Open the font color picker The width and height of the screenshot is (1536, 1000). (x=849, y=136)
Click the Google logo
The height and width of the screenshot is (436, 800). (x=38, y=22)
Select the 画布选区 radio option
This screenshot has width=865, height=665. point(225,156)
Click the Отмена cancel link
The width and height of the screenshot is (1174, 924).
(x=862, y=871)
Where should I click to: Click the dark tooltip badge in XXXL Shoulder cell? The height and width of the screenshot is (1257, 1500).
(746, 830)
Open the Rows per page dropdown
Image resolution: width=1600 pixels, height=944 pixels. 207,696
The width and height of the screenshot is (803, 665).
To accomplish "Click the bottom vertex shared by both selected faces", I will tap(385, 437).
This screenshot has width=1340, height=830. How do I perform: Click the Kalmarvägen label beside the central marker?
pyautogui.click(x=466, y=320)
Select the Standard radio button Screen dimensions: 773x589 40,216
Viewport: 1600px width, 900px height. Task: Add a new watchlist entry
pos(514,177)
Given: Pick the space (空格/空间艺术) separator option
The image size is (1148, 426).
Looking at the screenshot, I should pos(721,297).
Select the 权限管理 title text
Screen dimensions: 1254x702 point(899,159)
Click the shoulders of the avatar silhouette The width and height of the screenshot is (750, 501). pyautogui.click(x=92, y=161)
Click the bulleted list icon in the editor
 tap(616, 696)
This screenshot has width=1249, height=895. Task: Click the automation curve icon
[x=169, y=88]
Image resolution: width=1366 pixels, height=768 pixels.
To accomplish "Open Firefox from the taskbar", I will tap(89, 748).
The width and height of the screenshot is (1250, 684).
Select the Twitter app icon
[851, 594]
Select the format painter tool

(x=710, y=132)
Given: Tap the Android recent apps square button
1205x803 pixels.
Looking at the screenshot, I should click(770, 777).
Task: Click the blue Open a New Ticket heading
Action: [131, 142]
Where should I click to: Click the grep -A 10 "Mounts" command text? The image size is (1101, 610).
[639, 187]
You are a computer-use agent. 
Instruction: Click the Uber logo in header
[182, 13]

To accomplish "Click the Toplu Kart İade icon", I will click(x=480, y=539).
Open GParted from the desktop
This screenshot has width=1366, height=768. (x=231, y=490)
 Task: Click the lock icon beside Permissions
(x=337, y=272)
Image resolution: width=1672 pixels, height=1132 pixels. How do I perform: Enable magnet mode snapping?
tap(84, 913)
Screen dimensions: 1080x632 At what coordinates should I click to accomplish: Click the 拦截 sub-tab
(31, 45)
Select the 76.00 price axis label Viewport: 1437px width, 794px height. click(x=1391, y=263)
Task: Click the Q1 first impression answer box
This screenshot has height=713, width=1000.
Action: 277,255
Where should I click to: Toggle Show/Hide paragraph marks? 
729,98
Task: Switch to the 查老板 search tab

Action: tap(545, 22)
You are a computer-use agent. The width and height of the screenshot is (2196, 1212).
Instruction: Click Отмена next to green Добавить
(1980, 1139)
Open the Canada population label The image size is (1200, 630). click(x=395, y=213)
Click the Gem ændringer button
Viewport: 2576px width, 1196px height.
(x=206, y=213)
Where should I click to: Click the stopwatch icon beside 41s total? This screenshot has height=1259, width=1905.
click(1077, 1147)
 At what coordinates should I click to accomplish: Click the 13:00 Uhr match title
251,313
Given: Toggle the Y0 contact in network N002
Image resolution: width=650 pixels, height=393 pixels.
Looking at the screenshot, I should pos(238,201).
-------------------------
PROBLEM REQUIREMENTS: Output the data above as a JSON array of strings, with one string for each line and no entries for blank lines.

RESULT FOR THIS EXERCISE:
[
  "Open the font color picker The width and height of the screenshot is (1536, 1000). (x=849, y=136)",
  "Click the Google logo",
  "The height and width of the screenshot is (436, 800). (x=38, y=22)",
  "Select the 画布选区 radio option",
  "This screenshot has width=865, height=665. point(225,156)",
  "Click the Отмена cancel link",
  "The width and height of the screenshot is (1174, 924).",
  "(x=862, y=871)",
  "Where should I click to: Click the dark tooltip badge in XXXL Shoulder cell? The height and width of the screenshot is (1257, 1500).",
  "(746, 830)",
  "Open the Rows per page dropdown",
  "Image resolution: width=1600 pixels, height=944 pixels. 207,696",
  "The width and height of the screenshot is (803, 665).",
  "To accomplish \"Click the bottom vertex shared by both selected faces\", I will tap(385, 437).",
  "This screenshot has width=1340, height=830. How do I perform: Click the Kalmarvägen label beside the central marker?",
  "pyautogui.click(x=466, y=320)",
  "Select the Standard radio button Screen dimensions: 773x589 40,216",
  "Viewport: 1600px width, 900px height. Task: Add a new watchlist entry",
  "pos(514,177)",
  "Given: Pick the space (空格/空间艺术) separator option",
  "The image size is (1148, 426).",
  "Looking at the screenshot, I should pos(721,297).",
  "Select the 权限管理 title text",
  "Screen dimensions: 1254x702 point(899,159)",
  "Click the shoulders of the avatar silhouette The width and height of the screenshot is (750, 501). pyautogui.click(x=92, y=161)",
  "Click the bulleted list icon in the editor",
  " tap(616, 696)",
  "This screenshot has width=1249, height=895. Task: Click the automation curve icon",
  "[x=169, y=88]",
  "Image resolution: width=1366 pixels, height=768 pixels.",
  "To accomplish \"Open Firefox from the taskbar\", I will tap(89, 748).",
  "The width and height of the screenshot is (1250, 684).",
  "Select the Twitter app icon",
  "[851, 594]",
  "Select the format painter tool",
  "(x=710, y=132)",
  "Given: Tap the Android recent apps square button",
  "1205x803 pixels.",
  "Looking at the screenshot, I should click(770, 777).",
  "Task: Click the blue Open a New Ticket heading",
  "Action: [131, 142]",
  "Where should I click to: Click the grep -A 10 \"Mounts\" command text? The image size is (1101, 610).",
  "[639, 187]",
  "You are a computer-use agent. ",
  "Instruction: Click the Uber logo in header",
  "[182, 13]",
  "To accomplish \"Click the Toplu Kart İade icon\", I will click(x=480, y=539).",
  "Open GParted from the desktop",
  "This screenshot has width=1366, height=768. (x=231, y=490)",
  " Task: Click the lock icon beside Permissions",
  "(x=337, y=272)",
  "Image resolution: width=1672 pixels, height=1132 pixels. How do I perform: Enable magnet mode snapping?",
  "tap(84, 913)",
  "Screen dimensions: 1080x632 At what coordinates should I click to accomplish: Click the 拦截 sub-tab",
  "(31, 45)",
  "Select the 76.00 price axis label Viewport: 1437px width, 794px height. click(x=1391, y=263)",
  "Task: Click the Q1 first impression answer box",
  "This screenshot has height=713, width=1000.",
  "Action: 277,255",
  "Where should I click to: Toggle Show/Hide paragraph marks? ",
  "729,98",
  "Task: Switch to the 查老板 search tab",
  "Action: tap(545, 22)",
  "You are a computer-use agent. The width and height of the screenshot is (2196, 1212).",
  "Instruction: Click Отмена next to green Добавить",
  "(1980, 1139)",
  "Open the Canada population label The image size is (1200, 630). click(x=395, y=213)",
  "Click the Gem ændringer button",
  "Viewport: 2576px width, 1196px height.",
  "(x=206, y=213)",
  "Where should I click to: Click the stopwatch icon beside 41s total? This screenshot has height=1259, width=1905.",
  "click(1077, 1147)",
  " At what coordinates should I click to accomplish: Click the 13:00 Uhr match title",
  "251,313",
  "Given: Toggle the Y0 contact in network N002",
  "Image resolution: width=650 pixels, height=393 pixels.",
  "Looking at the screenshot, I should pos(238,201)."
]